►

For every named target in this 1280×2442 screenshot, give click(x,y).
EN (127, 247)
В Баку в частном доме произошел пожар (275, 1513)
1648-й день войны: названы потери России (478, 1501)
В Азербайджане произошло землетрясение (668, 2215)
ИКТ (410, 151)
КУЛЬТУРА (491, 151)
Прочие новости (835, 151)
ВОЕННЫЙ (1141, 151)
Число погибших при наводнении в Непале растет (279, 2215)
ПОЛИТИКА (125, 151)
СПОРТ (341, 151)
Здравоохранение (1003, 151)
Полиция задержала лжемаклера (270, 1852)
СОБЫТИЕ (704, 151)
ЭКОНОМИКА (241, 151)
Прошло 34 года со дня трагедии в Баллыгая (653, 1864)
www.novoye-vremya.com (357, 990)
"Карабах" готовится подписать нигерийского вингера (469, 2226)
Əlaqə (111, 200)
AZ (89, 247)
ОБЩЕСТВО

◄

Activity →
Copy out only the lines from the one containing "вингера (469, 2226)" down to the last line of the material, keeping both ends.

Answer box →
"Карабах" готовится подписать нигерийского вингера (469, 2226)
Əlaqə (111, 200)
AZ (89, 247)
ОБЩЕСТВО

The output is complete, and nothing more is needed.